Um deles é estabelecer de forma sólida a causalidade – ou seja, apesar de já
estar clara a conexão entre as duas coisas, é preciso entender os mecanismos de
causa e efeito. Outro desafio, como apontou um editorial da The Lancet, é a necessidade de estudos que coloquem a solidão como objeto
principal – a publicação defende que é necessário explorar de maneira mais
aprofundada o que está por trás da complexidade envolvida no sentimento de
solidão, seu agravo e sua relação com a saúde populacional.
·
Solidão deve ser
endereçada por uma perspectiva intersetorial
Diante
do contexto, o coordenador de psiquiatria do Einstein defende que o problema da
solidão precisa ser encarado com uma visão integrada.

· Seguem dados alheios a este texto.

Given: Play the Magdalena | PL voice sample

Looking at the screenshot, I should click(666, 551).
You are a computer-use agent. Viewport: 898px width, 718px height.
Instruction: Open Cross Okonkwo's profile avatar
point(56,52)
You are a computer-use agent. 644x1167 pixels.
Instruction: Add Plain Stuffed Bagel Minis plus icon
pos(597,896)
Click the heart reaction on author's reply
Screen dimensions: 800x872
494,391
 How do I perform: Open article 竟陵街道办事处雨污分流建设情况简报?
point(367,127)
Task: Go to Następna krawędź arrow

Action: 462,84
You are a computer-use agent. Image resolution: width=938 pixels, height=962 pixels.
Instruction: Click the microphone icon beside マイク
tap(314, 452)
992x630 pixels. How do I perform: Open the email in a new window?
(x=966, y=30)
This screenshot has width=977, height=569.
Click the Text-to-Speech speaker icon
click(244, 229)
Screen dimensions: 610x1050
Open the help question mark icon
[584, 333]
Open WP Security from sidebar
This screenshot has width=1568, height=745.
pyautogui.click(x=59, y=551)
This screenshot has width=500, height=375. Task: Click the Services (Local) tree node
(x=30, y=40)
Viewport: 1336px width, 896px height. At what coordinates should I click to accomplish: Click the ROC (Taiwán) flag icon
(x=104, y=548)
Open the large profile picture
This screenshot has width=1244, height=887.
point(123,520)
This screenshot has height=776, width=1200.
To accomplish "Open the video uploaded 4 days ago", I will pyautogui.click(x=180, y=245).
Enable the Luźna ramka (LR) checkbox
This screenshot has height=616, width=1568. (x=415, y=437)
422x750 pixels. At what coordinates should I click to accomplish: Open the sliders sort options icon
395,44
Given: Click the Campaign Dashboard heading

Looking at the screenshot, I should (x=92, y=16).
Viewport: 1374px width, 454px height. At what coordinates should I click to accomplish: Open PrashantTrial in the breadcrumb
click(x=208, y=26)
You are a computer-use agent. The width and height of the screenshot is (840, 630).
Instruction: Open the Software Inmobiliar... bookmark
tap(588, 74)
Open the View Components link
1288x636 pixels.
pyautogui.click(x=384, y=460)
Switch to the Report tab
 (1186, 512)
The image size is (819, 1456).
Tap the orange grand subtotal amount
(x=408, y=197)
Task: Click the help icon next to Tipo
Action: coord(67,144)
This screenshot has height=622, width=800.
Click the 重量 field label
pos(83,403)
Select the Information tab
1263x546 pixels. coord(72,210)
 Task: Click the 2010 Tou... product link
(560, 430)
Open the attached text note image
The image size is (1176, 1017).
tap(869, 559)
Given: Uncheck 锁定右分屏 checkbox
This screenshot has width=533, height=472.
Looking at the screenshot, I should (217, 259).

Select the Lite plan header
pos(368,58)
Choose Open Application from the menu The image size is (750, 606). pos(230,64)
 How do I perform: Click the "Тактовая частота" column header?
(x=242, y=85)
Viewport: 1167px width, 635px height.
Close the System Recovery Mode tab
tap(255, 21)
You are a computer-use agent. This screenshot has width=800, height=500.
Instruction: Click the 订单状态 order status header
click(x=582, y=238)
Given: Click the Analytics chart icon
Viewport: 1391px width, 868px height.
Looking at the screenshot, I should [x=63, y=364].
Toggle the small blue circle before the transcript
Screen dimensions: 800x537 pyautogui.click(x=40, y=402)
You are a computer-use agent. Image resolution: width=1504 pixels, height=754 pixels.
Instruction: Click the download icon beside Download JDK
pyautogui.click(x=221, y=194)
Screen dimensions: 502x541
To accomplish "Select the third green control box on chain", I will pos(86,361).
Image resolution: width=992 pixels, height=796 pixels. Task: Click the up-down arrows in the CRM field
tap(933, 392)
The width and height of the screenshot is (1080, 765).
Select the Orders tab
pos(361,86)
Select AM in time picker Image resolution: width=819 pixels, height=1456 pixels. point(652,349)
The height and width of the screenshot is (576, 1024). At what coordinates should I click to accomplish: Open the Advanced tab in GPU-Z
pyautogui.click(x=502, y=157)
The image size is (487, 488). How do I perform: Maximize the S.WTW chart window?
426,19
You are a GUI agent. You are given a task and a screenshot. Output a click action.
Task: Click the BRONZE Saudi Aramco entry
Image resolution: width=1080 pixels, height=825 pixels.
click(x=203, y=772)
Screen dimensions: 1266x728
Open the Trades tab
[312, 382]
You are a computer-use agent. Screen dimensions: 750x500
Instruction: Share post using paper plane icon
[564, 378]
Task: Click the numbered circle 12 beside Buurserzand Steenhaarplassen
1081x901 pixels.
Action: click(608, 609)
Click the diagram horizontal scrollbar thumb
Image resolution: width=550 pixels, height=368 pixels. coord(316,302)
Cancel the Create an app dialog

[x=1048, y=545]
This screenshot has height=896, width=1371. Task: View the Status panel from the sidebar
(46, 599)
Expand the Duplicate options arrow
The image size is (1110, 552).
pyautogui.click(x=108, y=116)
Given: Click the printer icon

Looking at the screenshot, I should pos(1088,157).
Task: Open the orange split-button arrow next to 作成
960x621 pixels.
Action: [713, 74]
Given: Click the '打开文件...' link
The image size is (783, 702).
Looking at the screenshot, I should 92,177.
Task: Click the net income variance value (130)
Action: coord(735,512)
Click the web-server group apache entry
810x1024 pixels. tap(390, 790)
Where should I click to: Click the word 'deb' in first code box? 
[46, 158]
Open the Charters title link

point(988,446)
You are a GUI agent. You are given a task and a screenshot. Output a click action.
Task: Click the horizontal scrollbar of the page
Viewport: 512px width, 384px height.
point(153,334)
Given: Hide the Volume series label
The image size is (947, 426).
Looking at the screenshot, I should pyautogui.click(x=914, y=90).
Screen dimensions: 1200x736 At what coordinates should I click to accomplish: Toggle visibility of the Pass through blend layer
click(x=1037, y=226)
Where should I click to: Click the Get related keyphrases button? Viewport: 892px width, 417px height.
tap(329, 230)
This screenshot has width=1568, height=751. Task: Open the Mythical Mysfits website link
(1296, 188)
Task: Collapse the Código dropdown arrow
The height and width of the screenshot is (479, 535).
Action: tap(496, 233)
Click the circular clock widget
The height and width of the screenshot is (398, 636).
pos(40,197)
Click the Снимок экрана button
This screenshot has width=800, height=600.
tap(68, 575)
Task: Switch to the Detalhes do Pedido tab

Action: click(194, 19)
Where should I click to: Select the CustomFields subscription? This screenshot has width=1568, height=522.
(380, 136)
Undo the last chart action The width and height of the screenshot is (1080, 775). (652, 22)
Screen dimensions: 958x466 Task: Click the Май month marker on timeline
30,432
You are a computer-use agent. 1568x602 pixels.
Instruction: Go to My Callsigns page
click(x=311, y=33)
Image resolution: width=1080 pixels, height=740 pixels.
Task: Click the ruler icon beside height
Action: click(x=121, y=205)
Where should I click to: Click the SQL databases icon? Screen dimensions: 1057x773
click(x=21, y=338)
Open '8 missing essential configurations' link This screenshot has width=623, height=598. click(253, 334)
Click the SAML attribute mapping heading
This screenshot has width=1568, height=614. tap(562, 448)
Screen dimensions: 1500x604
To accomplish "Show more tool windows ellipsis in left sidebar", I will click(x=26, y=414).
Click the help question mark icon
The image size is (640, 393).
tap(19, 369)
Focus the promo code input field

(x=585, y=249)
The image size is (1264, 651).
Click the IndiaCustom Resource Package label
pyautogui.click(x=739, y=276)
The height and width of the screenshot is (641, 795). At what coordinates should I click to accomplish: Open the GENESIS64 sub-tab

Nesse sentido, incentivar
o olhar atento do profissional de saúde, na prática do dia a dia, aos sinais de
solidão e de desconexão, é parte do caminho para endereçar a questão. “Todos,
dentro da sua particularidade clínica, devem ter esse olhar para como a pessoa
está se relacionando com o meio, como ela está vivendo do ponto de vista de
bem-estar biopsicossocial e como ele pode intervir nisso, caso seja
necessário”, aponta.
Para
ele, similar ao que foi feito no Japão com o Ministério da Solidão, é preciso
começar a se pensar numa lógica de “ministério da socialização”, com campanhas
de conscientização a respeito das consequências do sentimento de solidão a
longo prazo e nos impactos para a saúde, além de desenvolver ações que
estimulem práticas coletivas e laços comunitários. Em um cenário ideal, a
questão deve ser abordada a partir de uma perspectiva intersetorial.
“Pegando
um modelo bem interessante, temos pessoas idosas que entram em universidades
por meio de projetos voltados para a terceira idade, reinserindo esses
indivíduos na comunidade, o que traz um estímulo ao desenvolvimento cognitivo.
Então, há espaço para que o governo estimule espaços de interatividade, assim
como outros atores sociais, como instituições religiosas, de saúde. Precisamos
dessa visão de socialização”, conclui Maluf.